Today, there is broad agreement that corruption causes unacceptable harm and that failure to address it is irresponsible. Under pressure from civil society, which is composed of nongovernmental, nonprofit, and independent organizations, governments and international institutions have concluded anticorruption agreements and made other commitments to improve governance and accountability. The role of civil society will continue to be central to bringing those commitments to life, and the future of the anticorruption agenda will depend on creating deeper engagement of civil society and ensuring it has the technical capacity, financial resources, access to information, and protected political space to carry out its essential oversight and advocacy role. Nancy Boswell is a member of the Transparency International board of directors and president and chief executive officer of Transparency International-USA, the U.S. chapter. Transparency International is a network of civil society organizations in more than 90 countries, working with government, international institutions, and the private sector to reduce corruption and bribery.

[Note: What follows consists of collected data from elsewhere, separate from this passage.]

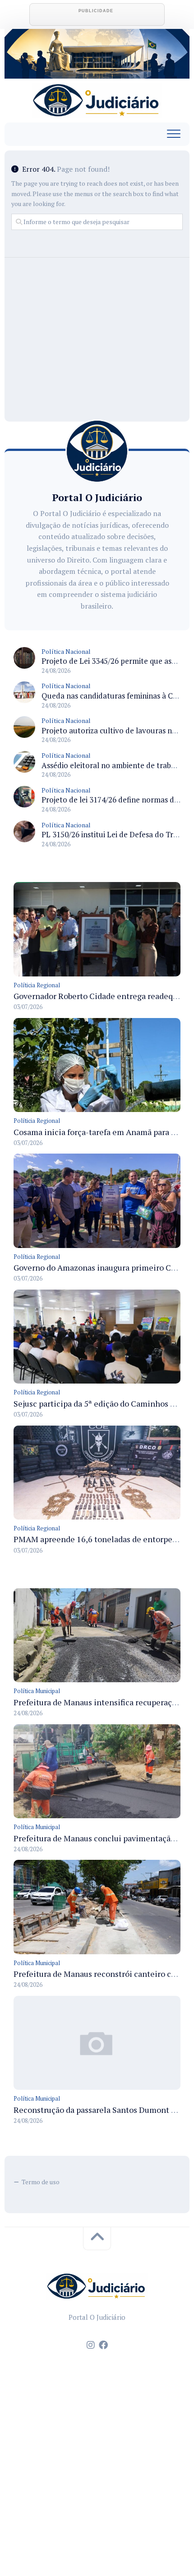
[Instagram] (90, 2345)
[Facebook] (103, 2345)
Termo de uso (41, 2181)
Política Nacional (66, 651)
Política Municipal (37, 1691)
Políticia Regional (37, 985)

In the early 1990s, citizen protests against corrupt governments and corporations sparked the beginning of the anticorruption movement. At that time, there was little understanding of the full extent of the damage caused by corruption and a tacit acceptance of its inevitability. Widespread understanding that corruption impedes development, distorts competition, denies the poor access to basic services, and creates risks for political and personal security is only fairly recent.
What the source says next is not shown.